Exploratory Analysis (EDA):
Objective:
To explore data to find patterns, relationships, or anomalies without having a predetermined hypothesis.
Techniques:
Data visualization, correlation analysis, clustering.
Inferential Analysis:
Objective:
To make inferences about a population based on a sample of data.
Techniques:
Hypothesis testing, confidence intervals, regression analysis.
Predictive Analysis:
Objective:
To predict future outcomes based on historical data.
Techniques:
Machine learning models (linear regression, decision trees, neural networks), time series analysis.
Causal Analysis:
Objective: To determine the cause-and-effect relationships between variables.

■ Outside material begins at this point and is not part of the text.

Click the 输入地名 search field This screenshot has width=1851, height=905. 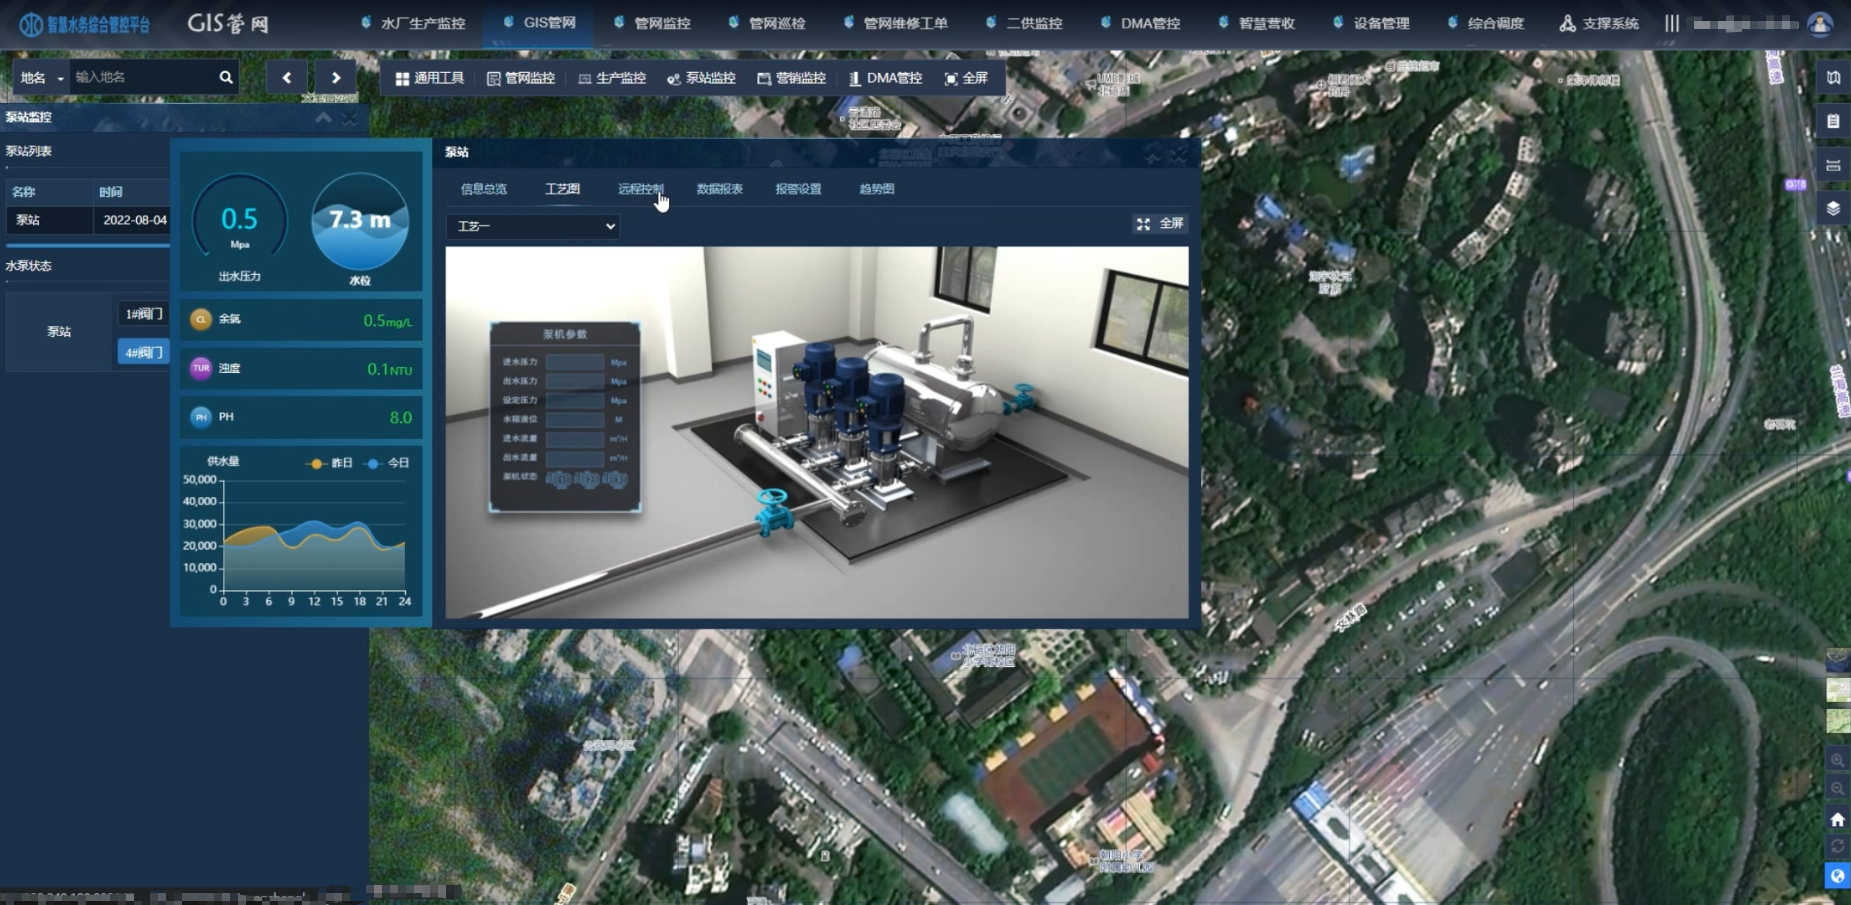coord(143,77)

Techniques: Experiments, randomized controlled trials, quasi-experiments.
Mechanistic Analysis:
Objective: To understand the underlying mechanisms and how variables interact with each other.
Techniques: System dynamics modeling, agent-based modeling.
Diagnostic Analysis:
Objective: To identify reasons behind past performance and understand why events occurred.
Techniques: Drill-down analysis, data mining, root cause analysis.
Prescriptive Analysis:
Objective: To provide recommendations for actions to achieve desired outcomes.
Techniques: Optimization algorithms, simulation, decision analysis.